LLMs, on the other hand, are self-contained opaque monoliths that can be conditioned to deceive or obfuscate with devious cleverness, and all control over their behaviors is entirely concentrated in the hands of whatever corporation trains them.
As soon as one gets annoying, expensive, advertiser heavy etc. you just rip it out and replace it with the other one. AFAICT there is zero lock-in or moat. I often am able to switch models in one click or command. This is why all the LLM providers are desperate for a product layer/comprehensive tool set.
Sure maybe they all end up that way, but there’s plenty of reasons corporate customers will want private LLM usage that is not skewed towards advertising. I am happy to pay for that.
Also, open source models are a bulwark against another search style ad Monopoly.
The question though: Why is that?
Is your Google search usage down because LLMs are "so much better"? Or because Google actively chose to destroy the quality of their search results to juice advertising revenue, and appears to continue to do so to juice AI adoption?
> and have them provide me links for source data.
And therein lies the answer: You don't care about the LLM, you're just using the LLM as a means to get the good links.
This is a common flow for me and works with other skills such “as find recent PR’s in our code base that are related to this research topic”

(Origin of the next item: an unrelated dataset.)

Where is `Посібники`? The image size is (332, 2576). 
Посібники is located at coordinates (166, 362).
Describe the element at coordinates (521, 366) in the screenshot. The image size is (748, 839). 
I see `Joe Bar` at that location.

Also yes, I don't care about the LLM and I am just using it to get what I want because that is what LLMs are for.
I've barely used Google for over 2 years.
I barely driven myself in a year.
I haven't written code in 6 months.
Debate over, all sides have been expressed.
It makes me wonder why like 90% of the apps on my phone exist. I just want everything to be markdown files, skills, MCPs/API and then a nice TUI or voice to text.
Since this is how Google makes all their money, why are they killing it off? Do they think people will eventually pay for LLM search? Do they plan to stuff the results with ads, not even sharing the ad revenue with the content sources?
1. LLM Model providers are starting to charge real costs to users, revealing that AI usage is much more expensive than the subsidized rates we've been seeing for years.
2. Google is now using an LLM to answer every single google search that happens, for which Google bears the entire cost.
But I still want to also be able to do my normal, old school searching.
The advertisements fed the content, which fed the AI, which in turn feeds your AI workflows. AI is still not trusted unless it's output is grounded with sources.
I already saw a article recently about how to set up a business domain which can reliably show up in a search result and dump overly positive reviews into anyone's context.
My experience with AI searches is that they'll still be wrong a lot of times, but it will condense/flatten the content generating trash sites and give me alternatives from these deeper results. What I'm looking for is usally in there.